* START Extract provided *

Tim Giago: Native Sun a watchdog for tribes, public
When Native Sun News first began to publish in April we did an editorial that talked about our role as a watchdog for tribes and the general public.

Some Indian newspapers and cartoonists thought this was funny and a cartoon and articles soon appeared that lambasted us for making this assertion. This cartoon even appeared on Indianz.com, a website that was apparently unaware of the many investigative stories that appeared in newspapers I owned.

We laughed along with others, but we did not let it deter us from the job of investigating and reporting the news that our readers expect.

For Indianz.com and others who never knew the history of the original Lakota Times and Indian Country Today, when I owned them, let me give you some background.

When Blackpipe Bank in Martin, S.D. and The First National Bank in Gordon, Neb. gave out loans to members of the Oglala Sioux Tribe, these banks often charged higher interest rates. When members of the tribe applied for loans, they came under a blanket familiar to minorities in other parts of the nation. It is called “redlining.” This means the banks have a secret map that tells them where they should expect the riskiest loans and they “redline” this section of a city or area on an Indian reservation. If a person from the redlined zone comes in for a loan they are automatically faced with this discriminatory mark and their loans are usually rejected.

Those Lakota who did qualify for a loan were charged a much higher interest rate than the non-Indians in Gordon and the surrounding community. Staff writer Jerry Reynolds of my Lakota Times was assigned to investigate this out and out discriminatory practice. Over a period of several weeks Reynolds uncovered the illegal practices by the two banks.

The Lakota Times did a front page article exposing this unlawful practice. The U. S. Attorney for the district that covered this region charged the banks with fraud and fined them. This illegal practice ceased. The banks were fined as much as $200,000.

* END Extract provided *

*Tasks to carry out*:
1. Quote the column on Native Sun News as a watchdog from "Some Indian newspapers" up to and including "our readers expect.".
2. Answer these questions about the column on Native Sun News as a watchdog:
(a) In what month did Native Sun News first begin to publish?
(b) Which staff writer was assigned to investigate the banks' lending practices?
(c) Up to what amount were the banks fined?
3. Continue the column on Native Sun News as a watchdog from the point where it stops.

* START Dataset rows *

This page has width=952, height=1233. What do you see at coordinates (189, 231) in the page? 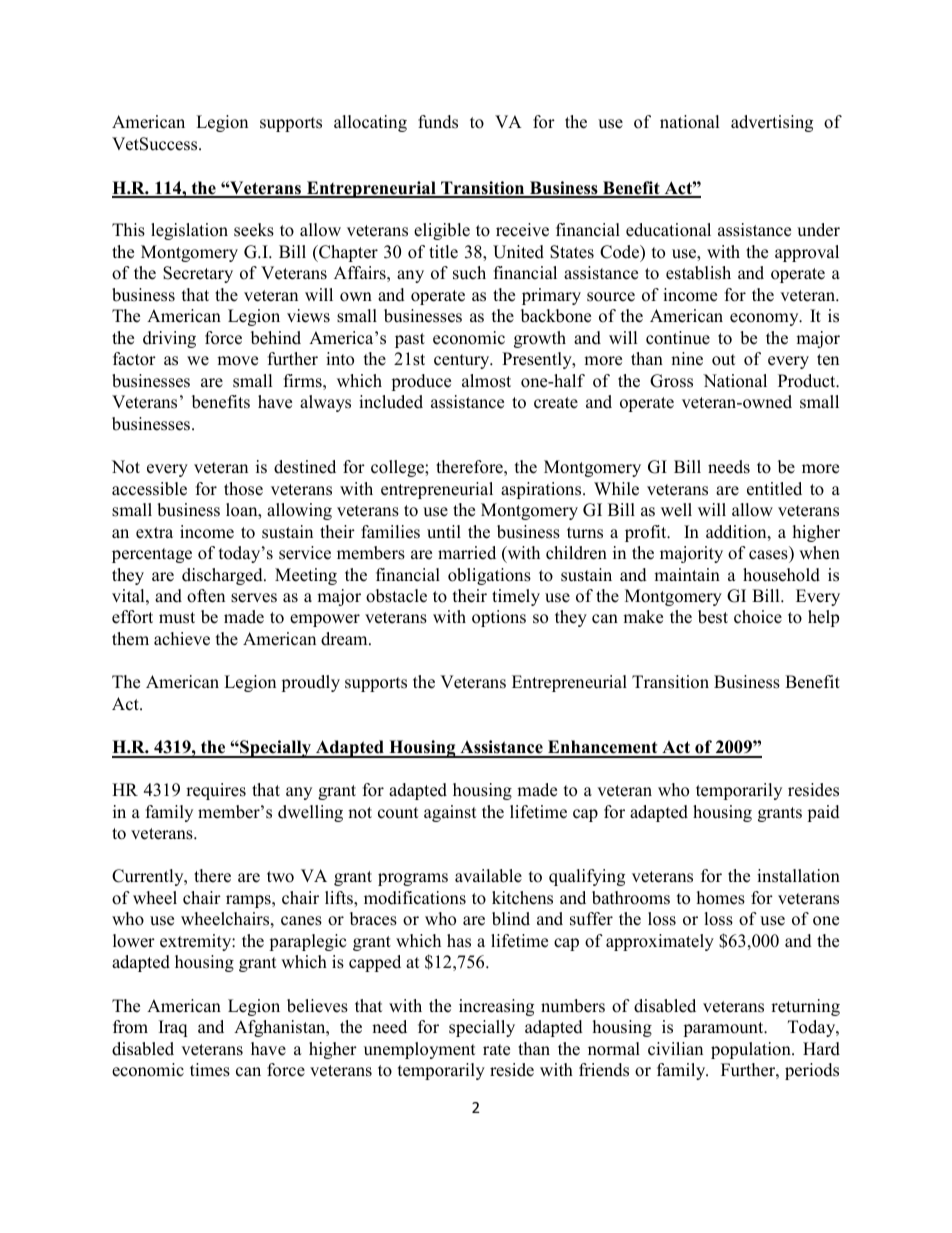
I see `legislation` at bounding box center [189, 231].
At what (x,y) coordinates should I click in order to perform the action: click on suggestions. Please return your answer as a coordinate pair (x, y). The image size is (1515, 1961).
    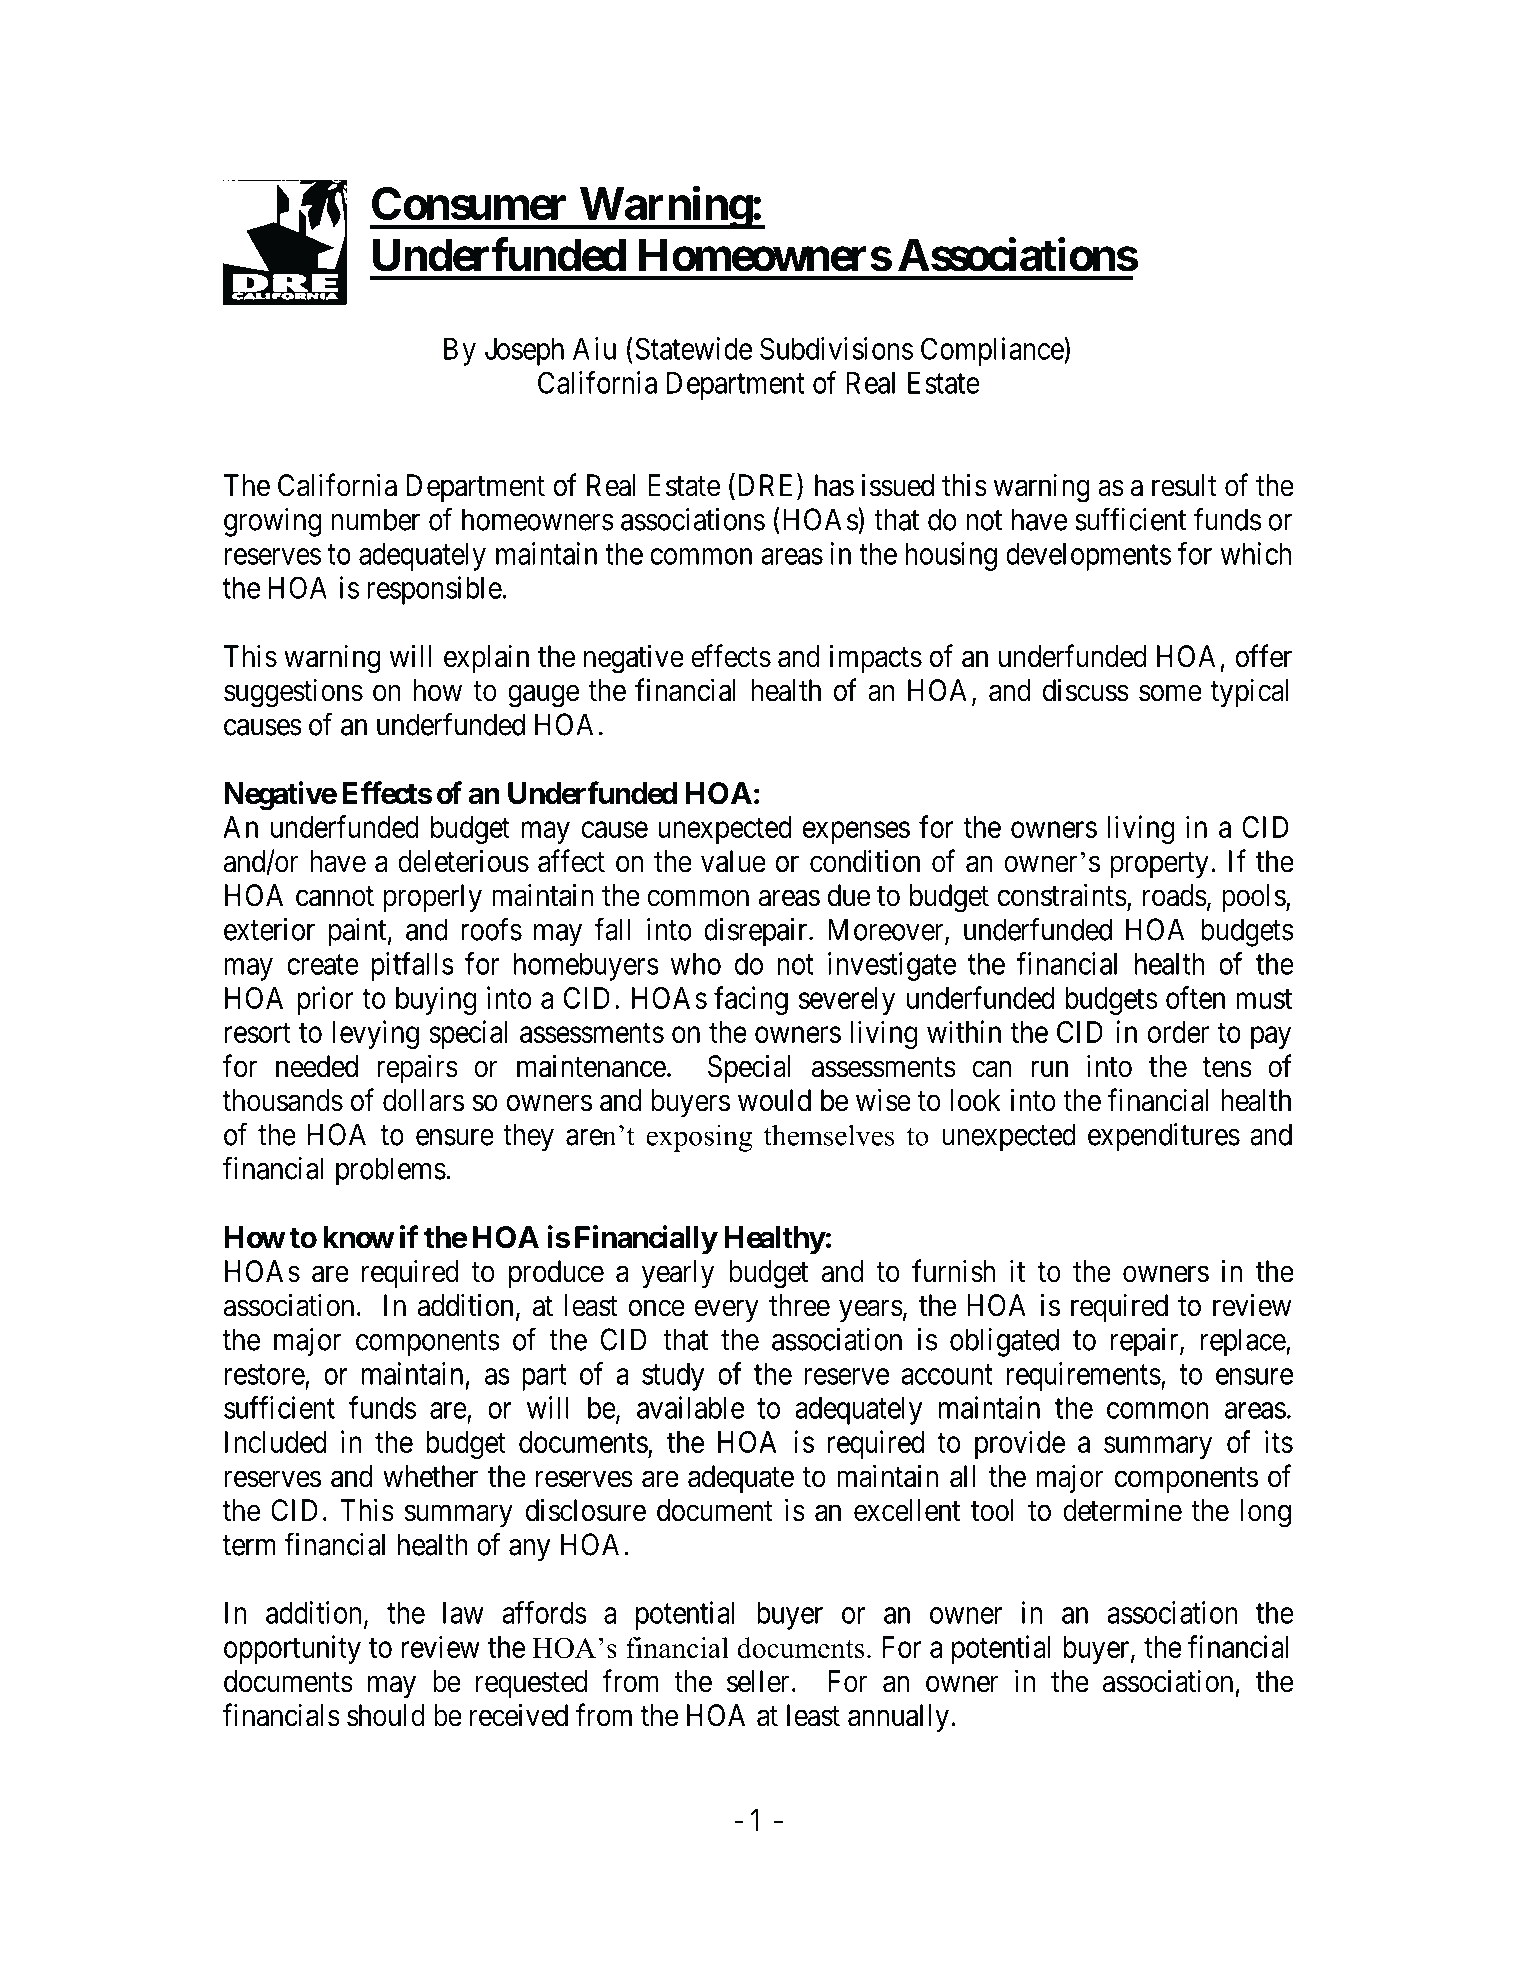
    Looking at the image, I should click on (293, 693).
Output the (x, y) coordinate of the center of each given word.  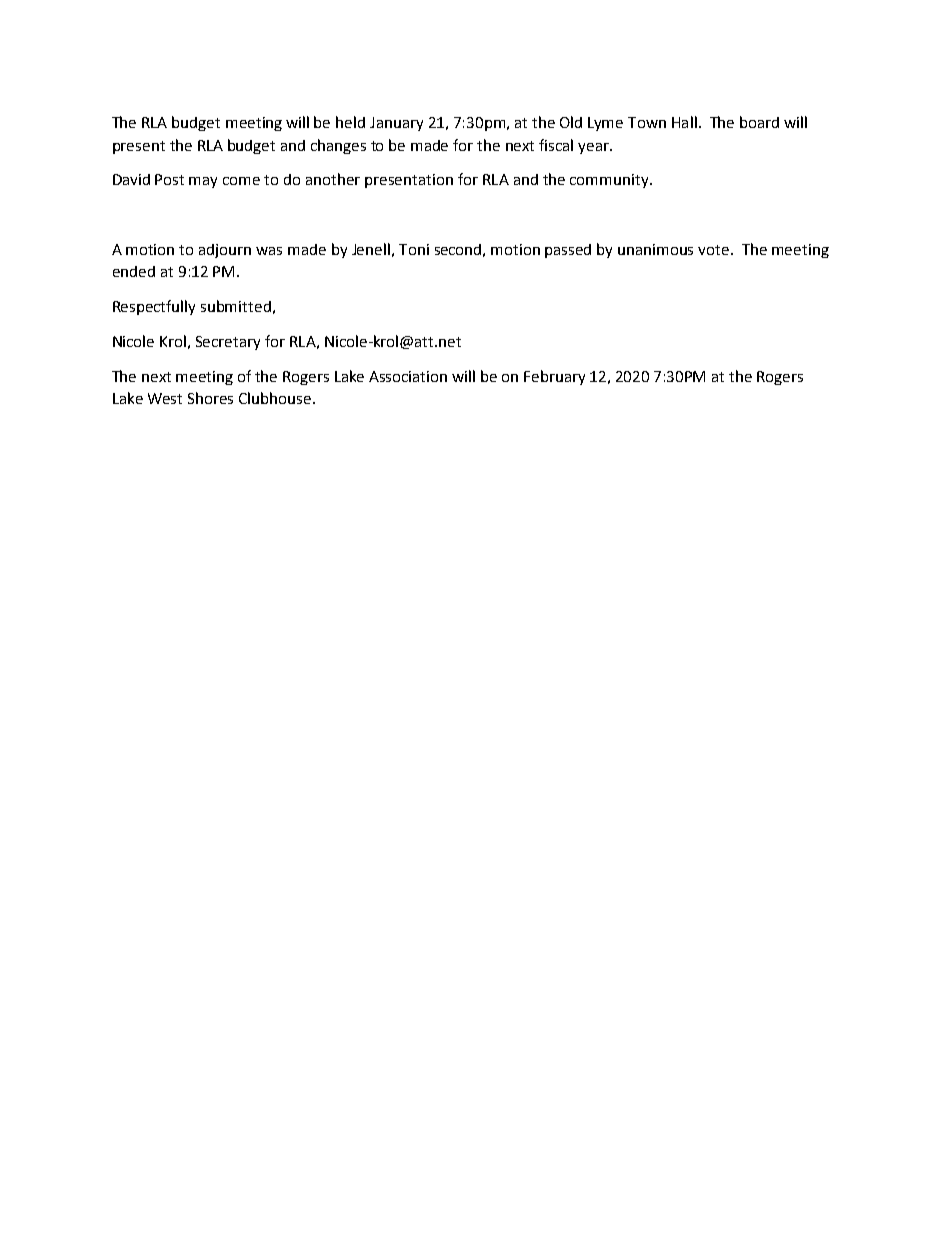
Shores (210, 398)
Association (408, 376)
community (610, 181)
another (333, 179)
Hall (684, 122)
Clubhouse (276, 398)
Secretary (228, 343)
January (396, 124)
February (554, 377)
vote (715, 250)
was (269, 251)
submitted (236, 306)
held (350, 122)
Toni (414, 249)
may (203, 182)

* END Dataset rows *

*The replies*:
1.
Some Indian newspapers and cartoonists thought this was funny and a cartoon and articles soon appeared that lambasted us for making this assertion. This cartoon even appeared on Indianz.com, a website that was apparently unaware of the many investigative stories that appeared in newspapers I owned.

We laughed along with others, but we did not let it deter us from the job of investigating and reporting the news that our readers expect.

2.
(a) April
(b) Jerry Reynolds
(c) $200,000

3.
A clothing manufacturer in Texas convinced the Bureau of Indian Affairs to fund the Oglala Sioux Tribe and the Three Affiliated Tribes in North Dakota to purchase his company for $19 million. The BIA, in its infinite wisdom, was ready to let the tribes and the seller sign on the dotted line. At the time this was happening, clothing manufacturing plants were closing right and left. They could not compete with the cheaper clothing from China and elsewhere.

Joan Morrison, a staff writer at the Lakota Times, and I, teamed up to investigate. We found out that the man selling the company had invited a delegation from both reservations to Texas where he wined and dined them. His name was Harvey Greenwald and while doing the background on him Morrison and I discovered that Mr. Greenwald was involved in a real estate scam in Florida. He was standing on the courthouse steps in Miami when a man walked up and shot him in the chest.

Luckily he was wearing a bullet proof vest and he survived. With the help of the BIA, he was about to pull another scam except this time it would be a scam on the Indians. When I showed up in Aberdeen to listen in on a meeting held by the Oglala and Ft. Berthold delegates as they met with the BIA on the loan, I was thrown out of the meeting.

The story was published on page one of the Lakota Times and the BIA immediately pulled the funding for the proposed scam. The BIA was willing to put up $19 million of taxpayer dollars without ever checking on the background of the scam artist. The Lakota Times killed this scam with its investigative reporters. Where was the non-Indian press?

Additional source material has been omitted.